Document:
☆ ☆ ☆

Une sorte de frontière imaginaire qui sépare les personnages de fiction du public qui l’écoute.

L’intention derrière ce procédé est généralement humoristique, comme dans les films de l’univers Marvel, en particulier Deadpool. Ce personnage fictif brise le quatrième mur pour s’adresser aux spectateurs, et le fait de façon totalement assumée. Il emprunte aux 3 processus mentionnés précédemment, et il est attendu de lui de le faire. C’est quelque peu sa marque de fabrique.

Tinh, incarnée à l’écran par Chloé Djandji dans le film Ru (2023, Charles-Olivier Michaud). Crédits: Immina Films.

Cependant, le procédé de briser le quatrième mur peut aussi être employé afin de créer de la surprise ou de la tension. Par exemple, dans le film inspiré d’une histoire vraie Ru, la jeune Tinh plante son regard sans aucune autre expression du visage dans l’œil de la caméra. Elle ne parle pas, elle ne bouge pas, elle nous regarde simplement. Pourtant, par ce visage d’enfant immobile, on comprend que le temps est en suspens, que bien des images de guerre et des souvenirs de sa traversée depuis le Vietnam cogitent dans sa tête. La tension est telle qu’on en oublie de respirer quelques secondes.

Briser un mur pour élever la pensée

Finalement, le concept même de quatrième mur s’apparente à une invitation à la réflexion de la relation entre l’œuvre, et son spectateur. Si certaines œuvres d’art sont dépendantes du regard de son destinataire, il en va différemment pour le cinéma. Certes, le maintien à l’affiche d’un film dépend de sa fréquentation en salles, son audience, le nombre d’entrées, etc…

Mais l’objet film, lui, aura une existence qui va perdurer après sa sortie en salles. Ainsi, on le retrouvera (du moins depuis plusieurs années) en format « portable » avec les DVD, en format numérique avec les plateformes de visionnements en ligne, et à la demande, avec certaines de ces plateformes sur lesquelles on peut louer un film (oui, comme du temps de notre enfance…) ou l’acheter sur la plateforme. Le film cesse donc, dans une certaine mesure, d’être uniquement éphémère pour entrer dans une seconde phase plus durable.

Bande annonce du film Deadpool & Wolverine réalisé par Shawn Levy (2024). Crédits: Marvel YouTube.

☆ ☆ ☆

Données:
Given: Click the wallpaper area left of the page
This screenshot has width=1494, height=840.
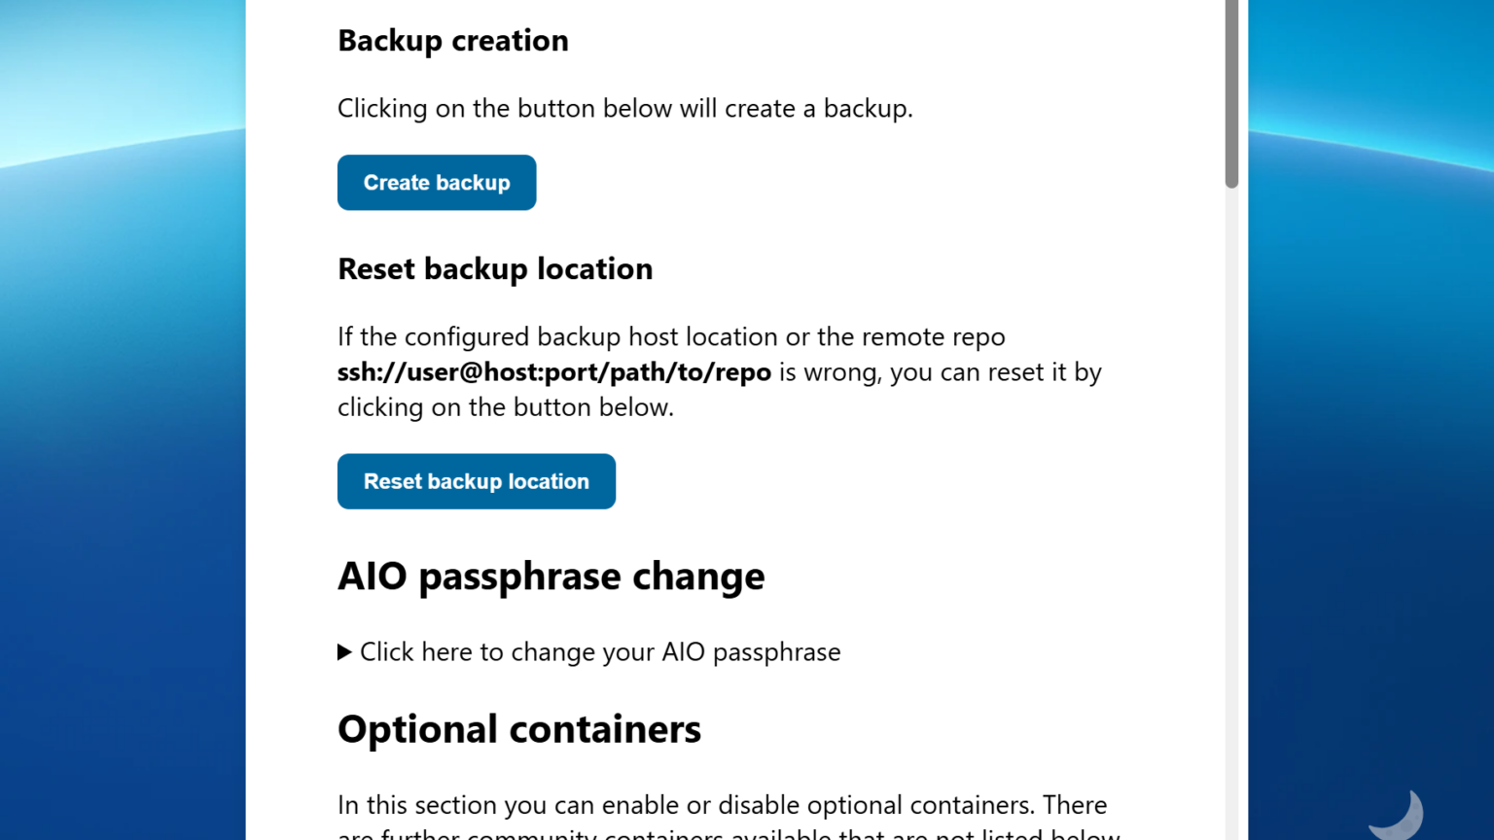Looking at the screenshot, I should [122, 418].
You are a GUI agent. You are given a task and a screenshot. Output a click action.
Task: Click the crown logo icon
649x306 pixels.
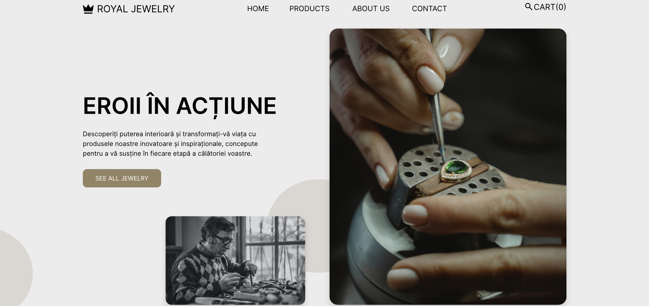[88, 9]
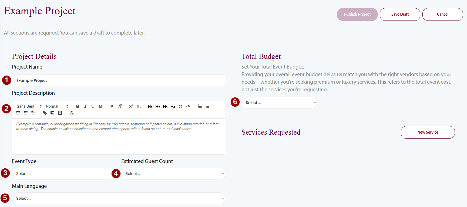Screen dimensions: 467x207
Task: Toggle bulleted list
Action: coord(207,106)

☆ ☆ ☆

Consignes:
a - Répondez à ces questions à partir du texte sur le quatrième mur :
(i) Quel personnage de l'univers Marvel brise le quatrième mur pour s'adresser aux spectateurs ?
(ii) Quelle actrice incarne Tinh à l'écran dans le film Ru ?
(iii) Sous quels formats retrouve-t-on un film après sa sortie en salles ?
b - Recopiez fidèlement le passage du texte sur le quatrième mur, de « Une sorte de » à « sa marque de fabrique. ».

Réponses:
a -
(i) Deadpool.
(ii) Chloé Djandji.
(iii) En format « portable » avec les DVD, en format numérique avec les plateformes de visionnement en ligne, et à la demande, avec certaines de ces plateformes où l'on peut louer ou acheter un film.

b -
Une sorte de frontière imaginaire qui sépare les personnages de fiction du public qui l’écoute.

L’intention derrière ce procédé est généralement humoristique, comme dans les films de l’univers Marvel, en particulier Deadpool. Ce personnage fictif brise le quatrième mur pour s’adresser aux spectateurs, et le fait de façon totalement assumée. Il emprunte aux 3 processus mentionnés précédemment, et il est attendu de lui de le faire. C’est quelque peu sa marque de fabrique.